• BRIEF
Work out how many lines of the entries have the word "computer" in them. Respond with that number only.

── RECORDS PROVIDED ──

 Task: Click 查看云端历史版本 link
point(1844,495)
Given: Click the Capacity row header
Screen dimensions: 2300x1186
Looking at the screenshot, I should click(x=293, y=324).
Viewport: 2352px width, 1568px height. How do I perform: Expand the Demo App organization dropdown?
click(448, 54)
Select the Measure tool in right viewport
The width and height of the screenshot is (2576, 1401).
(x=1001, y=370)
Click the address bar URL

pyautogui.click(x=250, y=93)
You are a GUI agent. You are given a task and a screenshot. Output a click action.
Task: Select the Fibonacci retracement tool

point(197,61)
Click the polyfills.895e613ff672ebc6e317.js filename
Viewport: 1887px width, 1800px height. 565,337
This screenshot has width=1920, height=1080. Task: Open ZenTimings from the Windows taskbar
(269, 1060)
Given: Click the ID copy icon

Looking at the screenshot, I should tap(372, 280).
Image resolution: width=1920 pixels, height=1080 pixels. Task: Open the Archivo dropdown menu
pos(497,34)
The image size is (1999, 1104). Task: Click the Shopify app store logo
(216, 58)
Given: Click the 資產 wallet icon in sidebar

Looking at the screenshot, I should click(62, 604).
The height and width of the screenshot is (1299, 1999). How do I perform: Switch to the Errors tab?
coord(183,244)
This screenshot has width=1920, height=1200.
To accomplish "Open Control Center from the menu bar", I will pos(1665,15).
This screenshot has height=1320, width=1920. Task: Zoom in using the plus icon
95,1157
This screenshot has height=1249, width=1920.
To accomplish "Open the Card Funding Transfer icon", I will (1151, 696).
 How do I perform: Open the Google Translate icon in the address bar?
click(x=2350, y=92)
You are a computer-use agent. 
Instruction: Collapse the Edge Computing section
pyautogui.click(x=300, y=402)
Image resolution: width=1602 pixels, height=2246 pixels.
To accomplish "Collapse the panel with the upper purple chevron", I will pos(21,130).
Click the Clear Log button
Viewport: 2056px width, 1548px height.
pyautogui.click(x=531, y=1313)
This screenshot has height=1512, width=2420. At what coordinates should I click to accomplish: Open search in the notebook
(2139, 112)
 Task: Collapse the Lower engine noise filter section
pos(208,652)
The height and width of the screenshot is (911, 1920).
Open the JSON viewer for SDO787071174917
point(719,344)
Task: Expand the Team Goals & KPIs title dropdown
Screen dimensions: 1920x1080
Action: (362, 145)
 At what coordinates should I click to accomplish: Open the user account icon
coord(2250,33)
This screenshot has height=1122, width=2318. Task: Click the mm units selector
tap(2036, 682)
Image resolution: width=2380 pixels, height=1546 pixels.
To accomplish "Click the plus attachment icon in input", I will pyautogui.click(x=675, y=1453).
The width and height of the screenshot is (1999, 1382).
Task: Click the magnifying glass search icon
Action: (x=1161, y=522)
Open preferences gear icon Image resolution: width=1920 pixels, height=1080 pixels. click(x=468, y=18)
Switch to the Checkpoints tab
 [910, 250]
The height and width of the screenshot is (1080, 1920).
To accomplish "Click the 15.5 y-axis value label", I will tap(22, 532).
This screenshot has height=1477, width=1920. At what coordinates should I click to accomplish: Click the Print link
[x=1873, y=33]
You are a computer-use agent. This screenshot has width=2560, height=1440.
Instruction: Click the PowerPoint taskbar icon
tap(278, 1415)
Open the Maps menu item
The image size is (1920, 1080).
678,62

───

• ANSWER BOX
2